La tubercolosi o TBC è causata dal Mycobacterium tuberculosis o bacillo di Koch, un batterio che si diffonde attraverso il contatto con saliva di persona infetta dando luogo alla formazione di tubercoli, noduli infiammatori che compaiono in molti organi, febbre, stanchezza e tosse. Il risultato del contagio dal batterio è un’infezione cronica e progressiva con un periodo di latenza, ad esserne colpiti sono soprattutto i polmoni il cui corollario di sintomi sono: tosse  produttiva, dolore toracico, difficoltà nella respirazione e febbricola persistente.
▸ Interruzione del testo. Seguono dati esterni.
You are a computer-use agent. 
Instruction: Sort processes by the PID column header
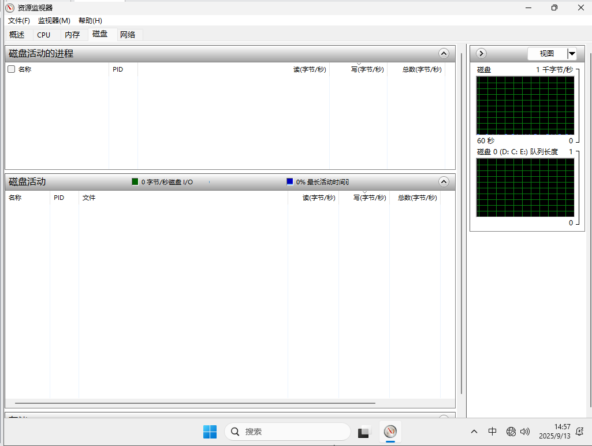click(118, 69)
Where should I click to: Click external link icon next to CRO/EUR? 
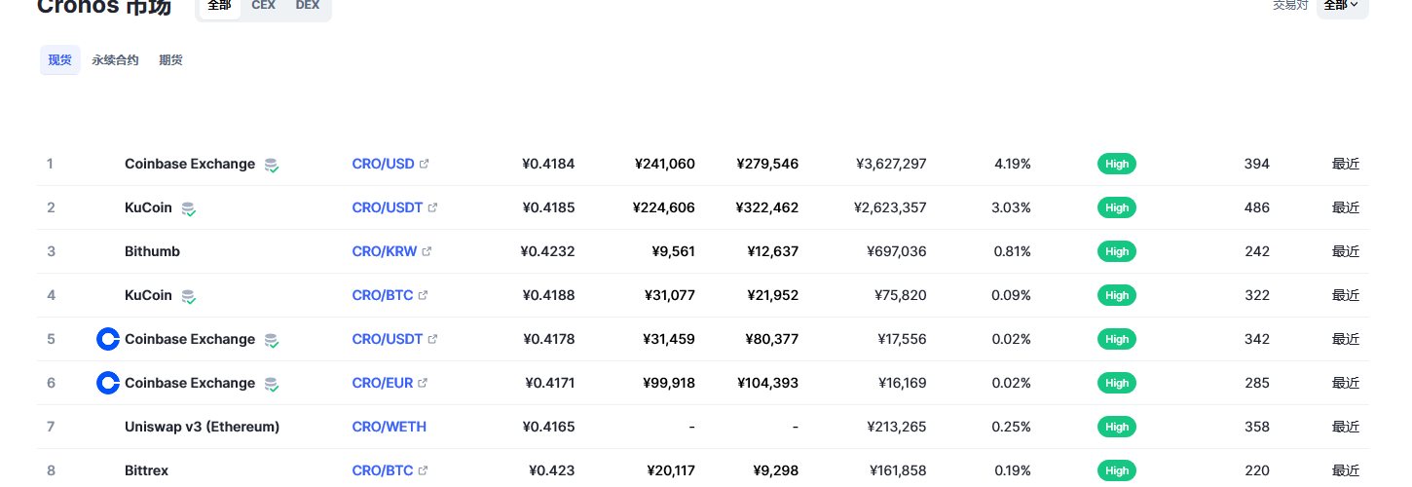point(423,383)
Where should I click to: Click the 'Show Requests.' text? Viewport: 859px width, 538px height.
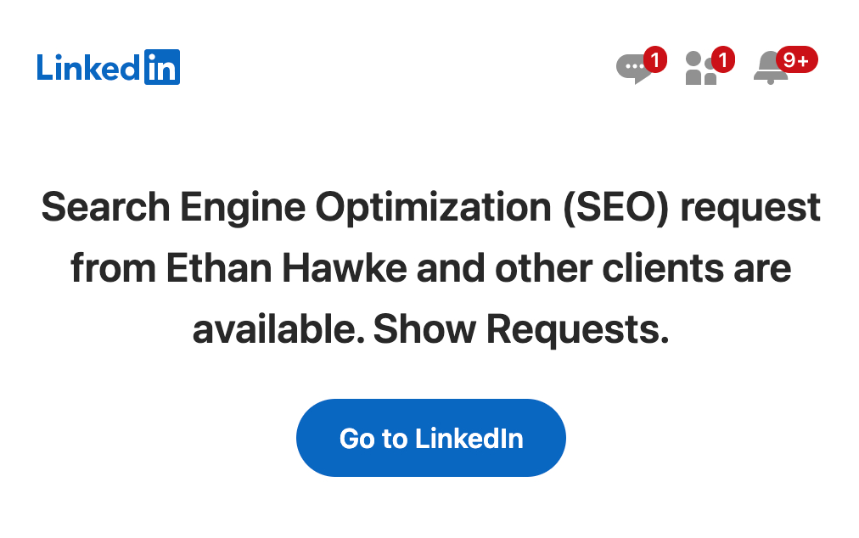click(x=521, y=329)
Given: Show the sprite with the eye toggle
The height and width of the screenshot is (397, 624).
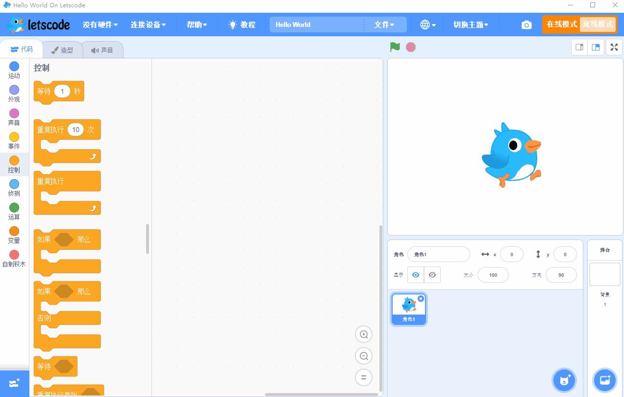Looking at the screenshot, I should pos(415,275).
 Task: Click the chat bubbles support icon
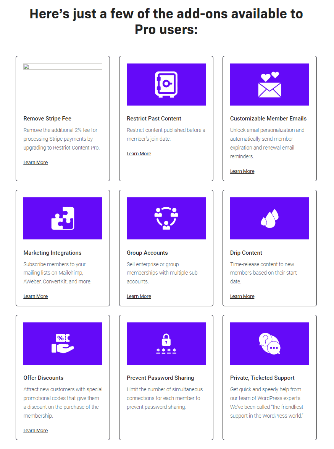click(x=269, y=343)
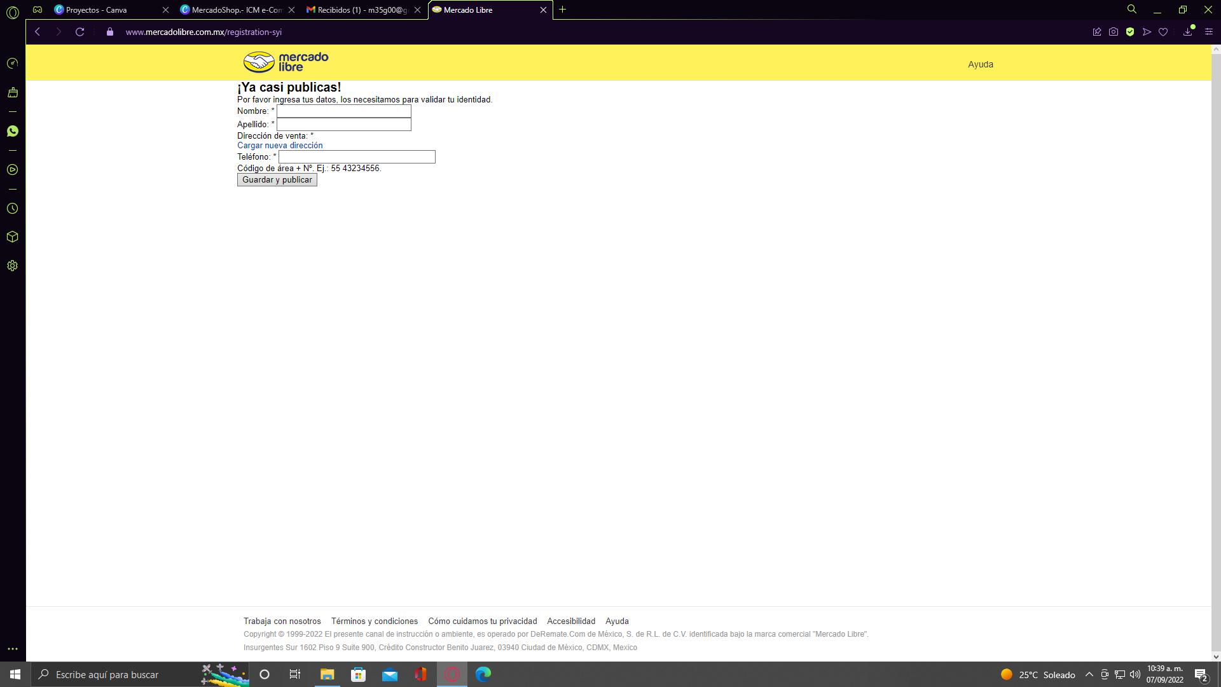Expand the system tray hidden icons chevron
Viewport: 1221px width, 687px height.
pyautogui.click(x=1089, y=674)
Nei bambini la malattia primaria può diffondersi alle vertebre, causando il morbo di Pott, infezione della colonna vertebrale, oppure alle epifesi delle ossa lunghe: la TBC delle ossa e delle articolazioni. Secondo gli esperti una persona, nel corso della vita, ha una probabilità su quattro di entrare in contatto con il bacillo di Koch responsabile della malattia. Se il contatto si verifica, è difficile ammalarsi perché una buona salute, un’alimentazione corretta e una vita sana costituiscono una valida protezione. A rischiare la malattia sono soprattutto le persone con malattie croniche in atto o che assumono farmaci per sopprimere l’attività del sistema immunitario. Il contagio comunque non è semplice: è necessario vivere a stretto contatto con un individuo portatore per correre il rischio di ammalarsi. Il problema è che il batterio resiste agli antibiotici: la Mdr-Tbc o Tubercolosi multi resistente infatti resiste a rifampicina ed isoniazide, un tempo validi antitubercolari.

 

Come difendersi dalla tubercolosi

Per contenere la diffusione della malattia la vaccinazione è un possibile rimedio, purtroppo la vaccinazione non è indicata su larga scala ma solo a soggetti a rischio o tra gli operatori sanitari. Ovviamente è importante fare la diagnosi di malattia il prima possibile, ovvero quando ancora non è virulenta, quindi non contagiosa. Il modo più rapido, efficace e sicuro per avere una diagnosi è il test di Mantoux,  chiamato anche intradermoreazione alla tubercolina. Si effettua un’iniezione intradermica nell’avambraccio di una piccola quantità di tubercolina, una sostanza innocua in grado di stimolare una reazione cutanea. Questo test un tempo veniva effettuato nelle scuole, oggi si effettua solo nelle popolazioni a rischio e che vivono in condizioni di sovraffollamento e in condizioni igienico sanitarie inadeguate. Ed è possibile anche una forma di prevenzione, somministrando isoniazide, il farmaco specifico per contrastare la TBC, a dosi controllate dal medico. Per combattere il rischio di infezione o per evitare che il virus latente acquisisca virulenza è importante nutrirsi in modo adeguato, vivere molto all’aperto ed evitare gli ambienti umidi e in scarse condizioni igieniche, prendendosi cura della propria salute in caso di disturbi improvvisi.